Back at the 3,500-Soldier brigade's headquarters, Soldiers are filled with a mix of pride and sadness.

"I can tell you there are a lot of pensive Soldiers here," Taylor said. "They're thinking about our comrades and knowing their families are hurting back home. At the same time those Soldiers fought incredibly bravely."

The battle also showed that the training Fort Carson gave Soldiers for overwhelming enemy attacks worked.

"They showed their professionalism," Taylor said of the Soldiers in the battle. "They showed Colorado is the best place in the country to train for Afghanistan."

The brigade spent months in training before it deployed in May. The goal of training was to introduce Soldiers, many of whom were Iraq war veterans, to the distinct tactics used by Afghan fighters.

The 4th Brigade is the first major combat unit from the post to serve in Afghanistan. Before this year, all but a few Soldiers from the post did their fighting in Iraq, where Fort Carson has had 255 Soldiers killed.

This year, as deployments to Afghanistan have ramped up, so has violence there. All 23 of the Fort Carson Soldiers who have died in Afghanistan lost their lives in 2009.

In one piece of irony that remains after Saturday's battle, the ground held so fiercely by the Americans is in a place the brigade is leaving as part of a plan to bring more security to urban areas.
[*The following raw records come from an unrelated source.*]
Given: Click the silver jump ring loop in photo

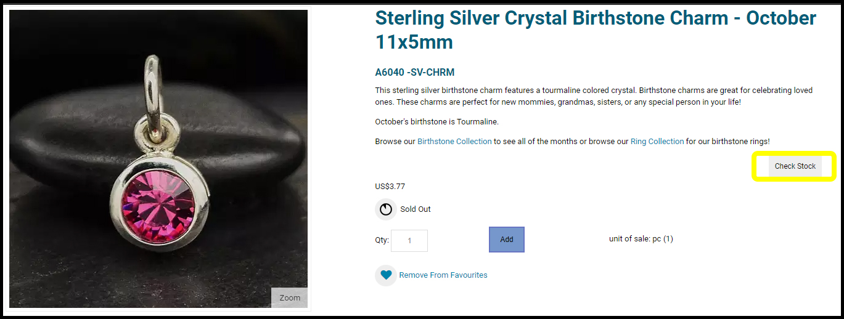Looking at the screenshot, I should 153,86.
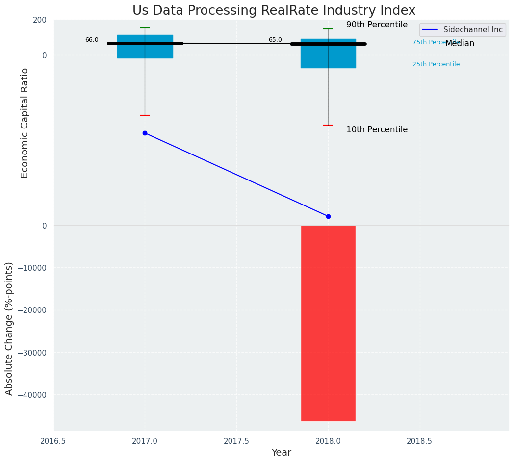Click the Absolute Change axis label
Screen dimensions: 514x462
pyautogui.click(x=9, y=329)
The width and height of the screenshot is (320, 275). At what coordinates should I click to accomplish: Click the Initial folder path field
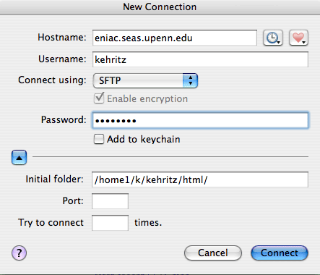pyautogui.click(x=200, y=179)
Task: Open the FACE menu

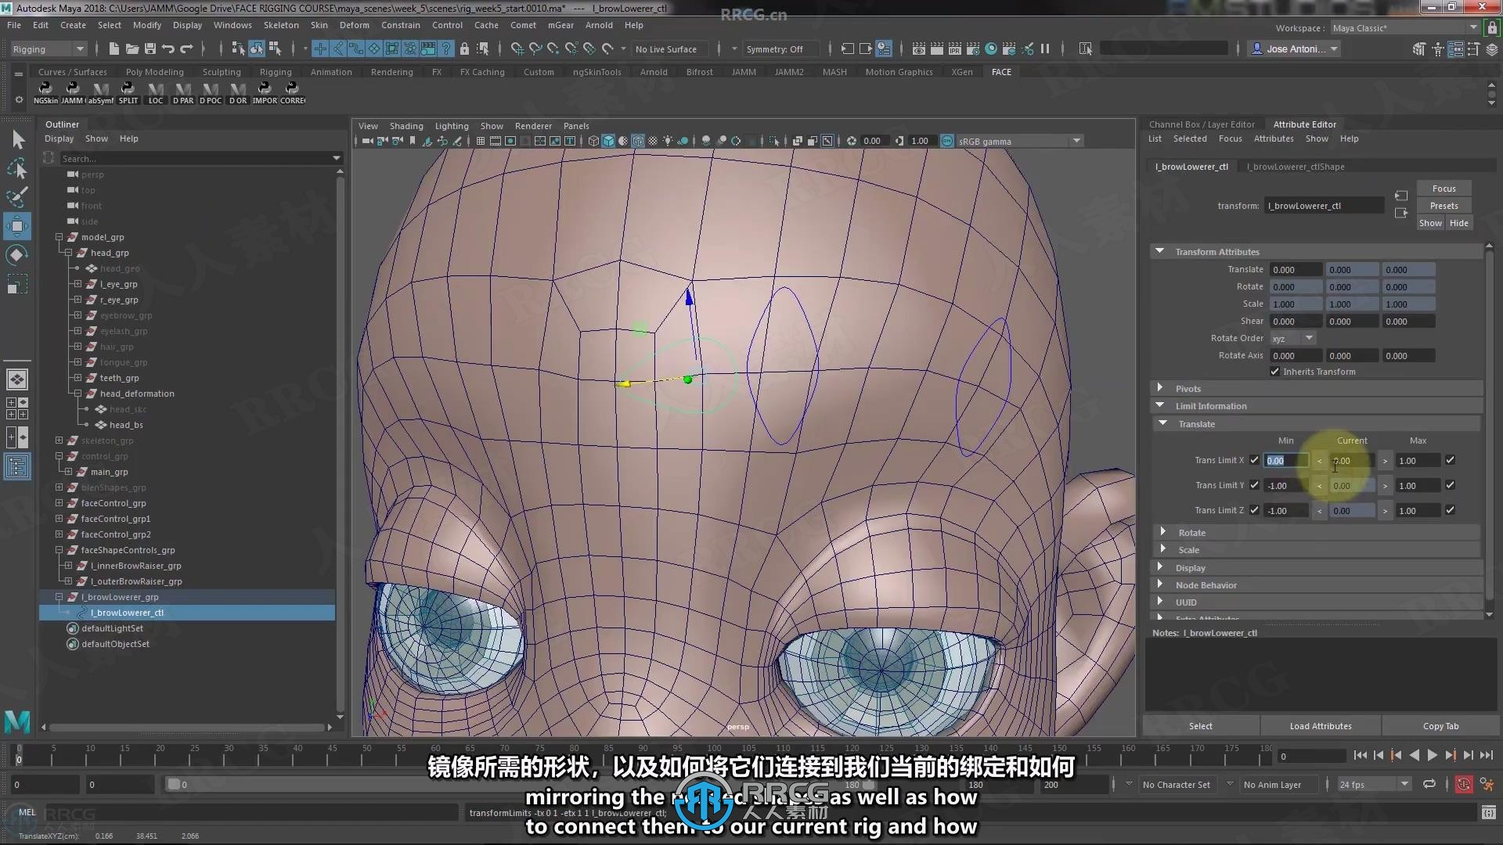Action: coord(1001,71)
Taylor said the Americans planned to leave the outpost soon as U.S. forces under Task Force Warrior, a group that includes the brigade and about 2,500 troops attached to it from other posts, implements the new plan.

The bloodshed doesn't change that course.

American commanders are committed to using a tactic that was effective in Iraq to clear insurgents out of cities and refire the Afghanistan economy. The belief is that if Afghans feel secure in their daily lives and can find employment to support their families, they'll shun the insurgency there.

"Those plans have not changed," Taylor said.